Joe pushed her away and said, “Where’s Stan?”
“Piffle on him. Sour, dirry ole louse. It’s you and me against all of ’um. Make me cry.”
“Oklahoma, Oregon, Pennsylvania.” He could hear a dull mumbling of voices from the cockpit of the boat, identified
it as a semi-comprehensible political argument.
Then a voice was calling. “Joe! Joe Rykler!” He sensed urgency in the voice. He recognized Amy Penworthy’s voice. He sat up. Beezie yanked him down so hard he bounced. He pushed her away and scrambled up, lost his footing and nearly pitched overboard.
“Come back here, you moron!” Beezie yelled.
He went gingerly down the side deck, stepped over onto the narrow access dock and walked ashore. His legs felt unreliable.
“Amy?”
She came up to him and said in a low voice, “I’ve been looking all over. Are you drunk?”
“You’ve been looking for me to ask me that?”
“You don’t seem too bad, I guess. It’s Anne.”

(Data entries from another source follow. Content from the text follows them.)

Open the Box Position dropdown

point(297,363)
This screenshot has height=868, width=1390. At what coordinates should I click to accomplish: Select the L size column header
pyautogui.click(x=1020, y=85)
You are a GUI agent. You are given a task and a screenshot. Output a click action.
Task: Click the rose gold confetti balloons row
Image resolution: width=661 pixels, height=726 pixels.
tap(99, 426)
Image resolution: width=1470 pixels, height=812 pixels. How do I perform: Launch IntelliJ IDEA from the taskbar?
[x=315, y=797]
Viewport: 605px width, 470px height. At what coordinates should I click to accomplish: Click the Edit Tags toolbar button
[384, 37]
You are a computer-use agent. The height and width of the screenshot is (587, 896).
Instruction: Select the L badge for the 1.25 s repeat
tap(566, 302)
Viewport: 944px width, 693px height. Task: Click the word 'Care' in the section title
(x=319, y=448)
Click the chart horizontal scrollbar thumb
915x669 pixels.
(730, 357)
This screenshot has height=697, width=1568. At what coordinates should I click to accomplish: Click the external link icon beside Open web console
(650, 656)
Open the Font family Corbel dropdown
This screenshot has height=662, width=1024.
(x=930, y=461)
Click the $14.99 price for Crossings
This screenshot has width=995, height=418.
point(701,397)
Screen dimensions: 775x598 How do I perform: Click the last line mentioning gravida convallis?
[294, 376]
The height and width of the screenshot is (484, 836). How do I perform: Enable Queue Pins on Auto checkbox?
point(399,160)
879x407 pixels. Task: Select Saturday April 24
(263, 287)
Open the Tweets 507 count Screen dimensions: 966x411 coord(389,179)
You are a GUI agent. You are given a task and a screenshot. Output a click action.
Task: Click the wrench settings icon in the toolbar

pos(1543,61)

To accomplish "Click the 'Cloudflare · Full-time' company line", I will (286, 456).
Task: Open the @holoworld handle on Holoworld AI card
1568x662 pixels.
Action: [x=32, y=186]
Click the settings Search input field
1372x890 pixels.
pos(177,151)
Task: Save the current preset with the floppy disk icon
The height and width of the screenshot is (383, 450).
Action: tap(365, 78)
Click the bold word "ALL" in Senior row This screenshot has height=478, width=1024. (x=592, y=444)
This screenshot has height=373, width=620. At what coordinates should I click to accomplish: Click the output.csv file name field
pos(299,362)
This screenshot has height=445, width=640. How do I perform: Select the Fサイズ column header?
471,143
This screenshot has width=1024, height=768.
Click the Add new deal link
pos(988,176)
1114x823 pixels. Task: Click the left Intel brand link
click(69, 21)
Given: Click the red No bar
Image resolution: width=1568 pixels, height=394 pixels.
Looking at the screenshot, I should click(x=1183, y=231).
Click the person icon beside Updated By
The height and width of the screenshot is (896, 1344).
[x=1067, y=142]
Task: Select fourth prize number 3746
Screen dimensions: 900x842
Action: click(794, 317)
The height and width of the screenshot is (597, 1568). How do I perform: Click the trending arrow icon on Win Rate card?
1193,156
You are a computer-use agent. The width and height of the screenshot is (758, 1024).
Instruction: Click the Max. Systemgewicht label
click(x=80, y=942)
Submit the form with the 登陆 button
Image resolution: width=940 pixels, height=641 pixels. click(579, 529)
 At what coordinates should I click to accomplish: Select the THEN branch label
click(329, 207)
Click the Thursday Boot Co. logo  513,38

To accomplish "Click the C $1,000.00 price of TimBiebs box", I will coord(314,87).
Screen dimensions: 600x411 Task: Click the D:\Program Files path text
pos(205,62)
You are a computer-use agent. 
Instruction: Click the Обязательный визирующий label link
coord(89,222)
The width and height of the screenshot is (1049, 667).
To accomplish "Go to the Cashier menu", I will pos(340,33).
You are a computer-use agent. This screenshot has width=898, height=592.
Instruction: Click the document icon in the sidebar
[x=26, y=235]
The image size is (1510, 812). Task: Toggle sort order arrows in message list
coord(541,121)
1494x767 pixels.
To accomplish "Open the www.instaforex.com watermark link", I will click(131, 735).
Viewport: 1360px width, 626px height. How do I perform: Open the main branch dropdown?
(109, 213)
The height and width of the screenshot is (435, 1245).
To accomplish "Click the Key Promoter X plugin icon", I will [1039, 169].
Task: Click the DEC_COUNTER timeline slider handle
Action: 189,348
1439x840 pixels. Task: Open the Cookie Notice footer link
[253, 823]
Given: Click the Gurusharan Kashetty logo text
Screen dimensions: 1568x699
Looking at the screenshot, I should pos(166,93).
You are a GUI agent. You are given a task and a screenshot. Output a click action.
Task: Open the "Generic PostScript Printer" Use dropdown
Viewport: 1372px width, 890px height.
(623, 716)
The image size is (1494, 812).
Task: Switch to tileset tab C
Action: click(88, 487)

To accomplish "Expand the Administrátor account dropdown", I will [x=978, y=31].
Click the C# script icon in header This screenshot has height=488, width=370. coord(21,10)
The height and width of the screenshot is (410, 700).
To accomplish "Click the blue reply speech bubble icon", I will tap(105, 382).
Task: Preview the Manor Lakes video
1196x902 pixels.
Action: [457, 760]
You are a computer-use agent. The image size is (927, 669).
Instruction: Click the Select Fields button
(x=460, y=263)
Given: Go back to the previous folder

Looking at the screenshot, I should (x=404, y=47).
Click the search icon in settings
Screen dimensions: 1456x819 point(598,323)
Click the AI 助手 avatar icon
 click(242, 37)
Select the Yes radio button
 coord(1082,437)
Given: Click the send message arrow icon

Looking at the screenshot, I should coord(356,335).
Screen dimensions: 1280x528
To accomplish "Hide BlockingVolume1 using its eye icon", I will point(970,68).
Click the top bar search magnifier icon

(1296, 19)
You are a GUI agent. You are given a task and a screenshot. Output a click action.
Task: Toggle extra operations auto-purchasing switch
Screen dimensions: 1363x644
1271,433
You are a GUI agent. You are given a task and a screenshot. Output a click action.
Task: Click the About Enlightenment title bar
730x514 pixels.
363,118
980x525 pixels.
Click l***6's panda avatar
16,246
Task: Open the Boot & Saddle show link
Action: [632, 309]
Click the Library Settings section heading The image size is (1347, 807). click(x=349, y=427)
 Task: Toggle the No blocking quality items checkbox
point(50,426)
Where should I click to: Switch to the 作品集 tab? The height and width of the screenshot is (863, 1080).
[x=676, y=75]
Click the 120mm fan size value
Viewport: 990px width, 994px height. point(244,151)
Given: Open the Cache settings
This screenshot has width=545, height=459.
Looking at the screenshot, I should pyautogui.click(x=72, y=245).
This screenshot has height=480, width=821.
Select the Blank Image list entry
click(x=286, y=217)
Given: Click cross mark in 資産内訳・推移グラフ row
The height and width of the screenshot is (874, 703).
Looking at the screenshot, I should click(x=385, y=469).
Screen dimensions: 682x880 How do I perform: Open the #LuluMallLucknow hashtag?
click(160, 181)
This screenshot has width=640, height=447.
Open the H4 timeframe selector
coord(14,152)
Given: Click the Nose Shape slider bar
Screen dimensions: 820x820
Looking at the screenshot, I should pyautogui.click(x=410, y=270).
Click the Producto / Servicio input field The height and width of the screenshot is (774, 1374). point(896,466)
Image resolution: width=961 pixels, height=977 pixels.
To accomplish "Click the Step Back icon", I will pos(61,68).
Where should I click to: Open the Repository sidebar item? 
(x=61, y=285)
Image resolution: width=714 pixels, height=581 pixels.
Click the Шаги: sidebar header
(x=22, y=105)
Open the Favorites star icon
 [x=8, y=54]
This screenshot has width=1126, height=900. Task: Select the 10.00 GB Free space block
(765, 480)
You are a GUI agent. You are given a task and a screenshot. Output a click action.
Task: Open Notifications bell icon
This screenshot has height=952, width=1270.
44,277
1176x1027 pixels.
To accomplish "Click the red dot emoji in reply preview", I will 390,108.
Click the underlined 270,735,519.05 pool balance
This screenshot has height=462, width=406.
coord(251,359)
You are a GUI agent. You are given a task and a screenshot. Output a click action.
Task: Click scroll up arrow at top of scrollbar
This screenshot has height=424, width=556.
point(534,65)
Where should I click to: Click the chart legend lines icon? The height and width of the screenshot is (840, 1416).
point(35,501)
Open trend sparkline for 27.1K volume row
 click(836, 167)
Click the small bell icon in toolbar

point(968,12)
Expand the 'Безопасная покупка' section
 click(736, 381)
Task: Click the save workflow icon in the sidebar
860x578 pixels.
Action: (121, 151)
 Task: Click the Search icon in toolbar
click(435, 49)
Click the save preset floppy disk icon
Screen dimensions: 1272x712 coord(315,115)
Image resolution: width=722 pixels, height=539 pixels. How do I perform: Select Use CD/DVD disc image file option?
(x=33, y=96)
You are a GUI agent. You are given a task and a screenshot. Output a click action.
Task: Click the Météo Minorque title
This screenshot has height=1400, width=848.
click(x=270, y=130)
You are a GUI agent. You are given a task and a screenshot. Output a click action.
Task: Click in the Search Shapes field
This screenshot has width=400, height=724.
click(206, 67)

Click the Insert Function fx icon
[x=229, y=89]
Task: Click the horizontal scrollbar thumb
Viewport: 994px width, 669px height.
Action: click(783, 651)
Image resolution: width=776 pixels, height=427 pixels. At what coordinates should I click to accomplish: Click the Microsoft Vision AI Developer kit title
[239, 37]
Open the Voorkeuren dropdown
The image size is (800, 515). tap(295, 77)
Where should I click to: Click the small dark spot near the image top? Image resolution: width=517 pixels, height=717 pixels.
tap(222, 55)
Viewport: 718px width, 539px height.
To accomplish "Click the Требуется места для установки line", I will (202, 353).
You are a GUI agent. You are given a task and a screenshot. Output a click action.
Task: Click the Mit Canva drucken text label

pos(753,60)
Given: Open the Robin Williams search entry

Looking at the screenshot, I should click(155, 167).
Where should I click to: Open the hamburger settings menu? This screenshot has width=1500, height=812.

Something went on in his head, like rolling up a gauze screen that separated the audience from the action on the stage.
“What about Anne?”
“You’re hurting my arm. About half an hour ago I went aboard the
Alrightee
. She was packing a bag. She was tight and she was crying. I asked her what she was doing. She said she was going on a cruise on that Texas boat. They invited her, she said. She said she’d be gone for weeks and weeks. I couldn’t do anything with her. I asked her why she was doing such a crazy thing and she said so you could stop being in love with her, and she said she wasn’t any damn good and it was time to prove it. I don’t know what to do, and I thought …”
Then he was taking long strides, and Amy was trotting along behind him. He was consciously taking deep breaths in an effort to clear his head completely.
Suddenly a tall figure blocked his path. “You seen Judy?” Jack Engly demanded.
“Get out of the way!”
“I want to know, you seen Judy.”
“No. No, I haven’t seen Judy.”
He walked on. Behind him he heard Jack asking Amy. He walked by a group near the
Lullaby
—Leo, Christy, Orbie, Sim, Gloria. They spoke but he did not answer.
One long narrow gangplank stretched from the T of D Dock to the forward weather deck of the
Do Tell
. It was unguarded. Calypso was coming over the yacht’s speaker
system. A sweaty clot of enthusiasts were accompanying it with improvised percussion instruments, clanging and banging while couples danced with more abandon than taste on the shadowy decks.
He prowled the decks and did not find Anne. He went below. There was an incongruous game of dominos in the main lounge, and one man in pajamas calmly reading a paper with a steaming mug of coffee beside him. A huge brown man was trundling around and around on his hands and knees, giving, from time to time, a realistic whinny. A dainty little blonde rode on his back, a look of happy ecstasy on her face, saying, “Gidyap, gidyap, horsie-horsie.”
Joe paused to let them go by and went to the man reading the paper. “I’m looking for Miss Browder.”
He put the paper down and frowned. “Who?”
“Miss Browder. A tall blonde girl. Her name is Anne. Somebody invited her to come on your cruise with you.”